Notebook

In [1]:

%matplotlib inline
from __future__ import division
import numpy as np
from sklearn.metrics import confusion_matrix
import matplotlib.pyplot as plt

from utils import draw_in_row
from utils import NormalDistribution
from utils import plot_confusion_matrix
from utils import MixtureGaussians

plt.rcParams['figure.figsize'] = (10,6)

np.random.seed(42)

Cautious classification¶

Performing cautious classification is a method to predict the classes considering the option of abstaining to predict any instance, given that the instance seems ambiguous. In that case, the missclassification could be worst than abstaining giving the possibility of performing a further analysis of the instance.

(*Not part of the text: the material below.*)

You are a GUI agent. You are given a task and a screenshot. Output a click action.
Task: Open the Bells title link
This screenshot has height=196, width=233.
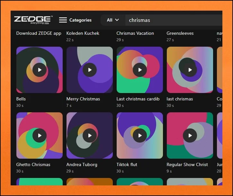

For example, lets assume that we have two classes with the following description

In [2]:

norm_f1 = NormalDistribution(mu=0.9, sigma=0.2)
norm_f2 = NormalDistribution(mu=1.1, sigma=0.25)

p_f1 = 0.4
p_f2 = 0.6

x_min = np.min([norm_f1.mu-4*norm_f1.sigma, norm_f2.mu-4*norm_f2.sigma])
x_max = np.max([norm_f1.mu+4*norm_f1.sigma, norm_f2.mu+4*norm_f2.sigma])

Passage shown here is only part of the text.